■ ABOUT THIS TASK
Look for "You are a computer-use agent. Viewport: 1381px" in the entries below. Write out that line and all later lines exactly, ending with the final one.

■ Saved entries

--------------------------------

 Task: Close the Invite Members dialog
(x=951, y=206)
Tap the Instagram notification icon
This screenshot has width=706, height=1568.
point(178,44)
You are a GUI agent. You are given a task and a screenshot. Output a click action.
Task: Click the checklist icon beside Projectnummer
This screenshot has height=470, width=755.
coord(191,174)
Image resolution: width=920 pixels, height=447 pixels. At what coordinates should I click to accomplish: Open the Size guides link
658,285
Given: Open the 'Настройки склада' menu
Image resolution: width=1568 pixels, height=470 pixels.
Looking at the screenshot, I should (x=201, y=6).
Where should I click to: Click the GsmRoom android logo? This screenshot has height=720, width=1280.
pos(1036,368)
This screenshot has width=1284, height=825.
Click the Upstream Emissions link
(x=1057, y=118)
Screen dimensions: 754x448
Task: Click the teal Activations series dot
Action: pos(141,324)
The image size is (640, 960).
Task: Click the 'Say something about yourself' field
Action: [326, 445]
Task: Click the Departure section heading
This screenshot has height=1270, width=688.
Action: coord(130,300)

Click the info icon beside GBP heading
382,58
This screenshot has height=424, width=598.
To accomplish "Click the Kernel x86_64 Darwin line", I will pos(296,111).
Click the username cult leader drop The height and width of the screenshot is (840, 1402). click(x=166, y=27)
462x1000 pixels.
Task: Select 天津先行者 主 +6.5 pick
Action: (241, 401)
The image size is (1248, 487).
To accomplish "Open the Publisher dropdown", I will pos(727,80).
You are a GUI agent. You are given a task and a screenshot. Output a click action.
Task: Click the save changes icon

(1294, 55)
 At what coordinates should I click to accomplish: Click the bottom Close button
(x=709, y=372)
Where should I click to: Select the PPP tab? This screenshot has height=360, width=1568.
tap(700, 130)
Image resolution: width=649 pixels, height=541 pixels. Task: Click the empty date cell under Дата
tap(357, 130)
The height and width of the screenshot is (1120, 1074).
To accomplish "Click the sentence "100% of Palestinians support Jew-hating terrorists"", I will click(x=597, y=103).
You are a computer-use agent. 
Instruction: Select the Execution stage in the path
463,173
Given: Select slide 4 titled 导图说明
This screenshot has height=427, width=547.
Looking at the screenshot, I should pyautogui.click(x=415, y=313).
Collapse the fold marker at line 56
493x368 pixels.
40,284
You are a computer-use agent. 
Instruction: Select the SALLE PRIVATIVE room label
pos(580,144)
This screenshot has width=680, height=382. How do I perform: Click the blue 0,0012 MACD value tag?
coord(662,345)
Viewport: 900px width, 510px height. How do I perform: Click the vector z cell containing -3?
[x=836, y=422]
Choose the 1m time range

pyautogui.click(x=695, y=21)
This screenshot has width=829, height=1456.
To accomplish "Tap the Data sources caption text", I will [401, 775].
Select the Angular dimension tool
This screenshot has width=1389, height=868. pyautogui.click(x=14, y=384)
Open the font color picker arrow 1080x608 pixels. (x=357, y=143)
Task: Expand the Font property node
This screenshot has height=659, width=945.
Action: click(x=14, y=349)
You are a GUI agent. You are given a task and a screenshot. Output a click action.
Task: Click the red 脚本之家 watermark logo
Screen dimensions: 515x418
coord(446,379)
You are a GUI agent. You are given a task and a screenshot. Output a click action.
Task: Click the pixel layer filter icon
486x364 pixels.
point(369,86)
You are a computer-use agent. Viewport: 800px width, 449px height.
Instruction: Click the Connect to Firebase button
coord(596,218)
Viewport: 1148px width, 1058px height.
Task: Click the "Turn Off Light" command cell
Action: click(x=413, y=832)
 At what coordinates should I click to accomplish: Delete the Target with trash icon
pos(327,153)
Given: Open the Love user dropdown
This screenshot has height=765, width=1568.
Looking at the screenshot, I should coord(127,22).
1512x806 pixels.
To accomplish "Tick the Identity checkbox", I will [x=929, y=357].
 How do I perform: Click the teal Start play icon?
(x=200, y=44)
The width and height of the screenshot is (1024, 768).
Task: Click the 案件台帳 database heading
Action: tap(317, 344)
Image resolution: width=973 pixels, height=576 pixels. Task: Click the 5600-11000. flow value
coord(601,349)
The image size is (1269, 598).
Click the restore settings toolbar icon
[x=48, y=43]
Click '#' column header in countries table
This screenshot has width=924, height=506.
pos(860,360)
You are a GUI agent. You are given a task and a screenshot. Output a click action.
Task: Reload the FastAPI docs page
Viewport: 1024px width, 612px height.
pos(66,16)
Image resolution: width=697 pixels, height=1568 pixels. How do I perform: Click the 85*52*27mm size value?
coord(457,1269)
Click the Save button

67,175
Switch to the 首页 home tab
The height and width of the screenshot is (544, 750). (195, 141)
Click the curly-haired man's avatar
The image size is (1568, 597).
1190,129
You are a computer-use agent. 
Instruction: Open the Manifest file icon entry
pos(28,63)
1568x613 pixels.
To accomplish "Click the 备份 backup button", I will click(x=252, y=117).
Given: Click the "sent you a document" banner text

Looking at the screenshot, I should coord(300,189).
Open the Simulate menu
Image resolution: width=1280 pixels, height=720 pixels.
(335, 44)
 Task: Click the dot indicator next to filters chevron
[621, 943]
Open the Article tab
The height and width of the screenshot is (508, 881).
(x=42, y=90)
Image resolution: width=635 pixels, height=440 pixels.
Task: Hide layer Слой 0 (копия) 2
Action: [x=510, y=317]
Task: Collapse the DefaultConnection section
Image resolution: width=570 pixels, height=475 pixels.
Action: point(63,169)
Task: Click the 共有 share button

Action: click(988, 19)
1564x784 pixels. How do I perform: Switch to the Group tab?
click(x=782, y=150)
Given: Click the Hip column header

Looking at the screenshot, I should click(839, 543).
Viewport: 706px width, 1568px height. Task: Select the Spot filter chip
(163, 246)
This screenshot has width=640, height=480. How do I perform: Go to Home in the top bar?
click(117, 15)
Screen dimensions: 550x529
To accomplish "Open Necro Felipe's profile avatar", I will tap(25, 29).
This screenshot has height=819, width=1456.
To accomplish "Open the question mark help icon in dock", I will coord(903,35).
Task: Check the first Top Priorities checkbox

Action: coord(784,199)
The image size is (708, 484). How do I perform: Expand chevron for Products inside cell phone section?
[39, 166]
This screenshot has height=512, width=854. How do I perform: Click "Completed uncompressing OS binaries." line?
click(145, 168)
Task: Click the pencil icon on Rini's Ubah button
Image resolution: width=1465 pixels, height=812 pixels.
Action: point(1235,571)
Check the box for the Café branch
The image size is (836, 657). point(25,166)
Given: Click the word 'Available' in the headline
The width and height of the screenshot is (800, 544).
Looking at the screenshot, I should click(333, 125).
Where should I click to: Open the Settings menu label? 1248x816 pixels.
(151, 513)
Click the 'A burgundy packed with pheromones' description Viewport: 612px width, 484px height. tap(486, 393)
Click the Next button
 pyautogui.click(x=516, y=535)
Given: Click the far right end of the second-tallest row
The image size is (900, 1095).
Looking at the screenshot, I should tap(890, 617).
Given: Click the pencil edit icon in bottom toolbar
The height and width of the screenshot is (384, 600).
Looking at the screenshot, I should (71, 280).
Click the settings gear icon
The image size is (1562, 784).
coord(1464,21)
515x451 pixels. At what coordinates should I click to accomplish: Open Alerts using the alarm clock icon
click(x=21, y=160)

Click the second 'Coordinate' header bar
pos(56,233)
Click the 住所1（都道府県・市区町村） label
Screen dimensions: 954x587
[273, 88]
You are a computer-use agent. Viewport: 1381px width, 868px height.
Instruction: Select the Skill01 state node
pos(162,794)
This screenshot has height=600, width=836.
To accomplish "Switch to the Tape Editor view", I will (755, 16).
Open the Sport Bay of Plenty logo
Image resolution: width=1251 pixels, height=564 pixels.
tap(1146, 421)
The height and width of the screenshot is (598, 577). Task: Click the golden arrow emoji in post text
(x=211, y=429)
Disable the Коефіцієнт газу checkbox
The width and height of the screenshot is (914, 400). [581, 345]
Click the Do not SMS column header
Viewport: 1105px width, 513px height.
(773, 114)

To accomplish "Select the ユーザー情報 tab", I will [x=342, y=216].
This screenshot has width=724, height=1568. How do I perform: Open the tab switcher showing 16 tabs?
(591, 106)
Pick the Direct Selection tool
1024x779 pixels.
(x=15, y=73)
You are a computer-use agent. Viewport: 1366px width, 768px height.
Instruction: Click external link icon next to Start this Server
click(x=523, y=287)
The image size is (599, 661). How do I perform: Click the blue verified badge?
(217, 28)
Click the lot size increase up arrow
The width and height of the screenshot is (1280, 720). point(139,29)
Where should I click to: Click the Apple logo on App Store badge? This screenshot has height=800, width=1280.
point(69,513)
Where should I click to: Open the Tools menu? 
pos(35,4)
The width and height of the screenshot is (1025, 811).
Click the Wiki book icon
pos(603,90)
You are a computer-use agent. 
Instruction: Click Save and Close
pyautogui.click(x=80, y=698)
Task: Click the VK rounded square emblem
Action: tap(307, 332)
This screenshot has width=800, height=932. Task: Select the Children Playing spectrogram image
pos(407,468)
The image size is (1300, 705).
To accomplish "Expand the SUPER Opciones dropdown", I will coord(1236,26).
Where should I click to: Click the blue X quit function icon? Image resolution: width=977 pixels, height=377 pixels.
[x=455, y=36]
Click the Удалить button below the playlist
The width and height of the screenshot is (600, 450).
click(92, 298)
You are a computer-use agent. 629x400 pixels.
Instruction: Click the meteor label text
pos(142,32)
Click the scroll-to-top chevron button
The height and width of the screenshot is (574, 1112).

--------------------------------

■ RESPONSE TO THE EXERCISE
You are a computer-use agent. Viewport: 1381px width, 868px height.
Instruction: Select the Skill01 state node
pos(162,794)
This screenshot has height=600, width=836.
To accomplish "Switch to the Tape Editor view", I will (755, 16).
Open the Sport Bay of Plenty logo
Image resolution: width=1251 pixels, height=564 pixels.
tap(1146, 421)
The height and width of the screenshot is (598, 577). Task: Click the golden arrow emoji in post text
(x=211, y=429)
Disable the Коефіцієнт газу checkbox
The width and height of the screenshot is (914, 400). [581, 345]
Click the Do not SMS column header
Viewport: 1105px width, 513px height.
(773, 114)

To accomplish "Select the ユーザー情報 tab", I will [x=342, y=216].
This screenshot has width=724, height=1568. How do I perform: Open the tab switcher showing 16 tabs?
(591, 106)
Pick the Direct Selection tool
1024x779 pixels.
(x=15, y=73)
You are a computer-use agent. Viewport: 1366px width, 768px height.
Instruction: Click external link icon next to Start this Server
click(x=523, y=287)
The image size is (599, 661). How do I perform: Click the blue verified badge?
(217, 28)
Click the lot size increase up arrow
The width and height of the screenshot is (1280, 720). point(139,29)
Where should I click to: Click the Apple logo on App Store badge? This screenshot has height=800, width=1280.
point(69,513)
Where should I click to: Open the Tools menu? 
pos(35,4)
The width and height of the screenshot is (1025, 811).
Click the Wiki book icon
pos(603,90)
You are a computer-use agent. 
Instruction: Click Save and Close
pyautogui.click(x=80, y=698)
Task: Click the VK rounded square emblem
Action: tap(307, 332)
This screenshot has width=800, height=932. Task: Select the Children Playing spectrogram image
pos(407,468)
The image size is (1300, 705).
To accomplish "Expand the SUPER Opciones dropdown", I will coord(1236,26).
Where should I click to: Click the blue X quit function icon? Image resolution: width=977 pixels, height=377 pixels.
[x=455, y=36]
Click the Удалить button below the playlist
The width and height of the screenshot is (600, 450).
click(92, 298)
You are a computer-use agent. 629x400 pixels.
Instruction: Click the meteor label text
pos(142,32)
Click the scroll-to-top chevron button
The height and width of the screenshot is (574, 1112).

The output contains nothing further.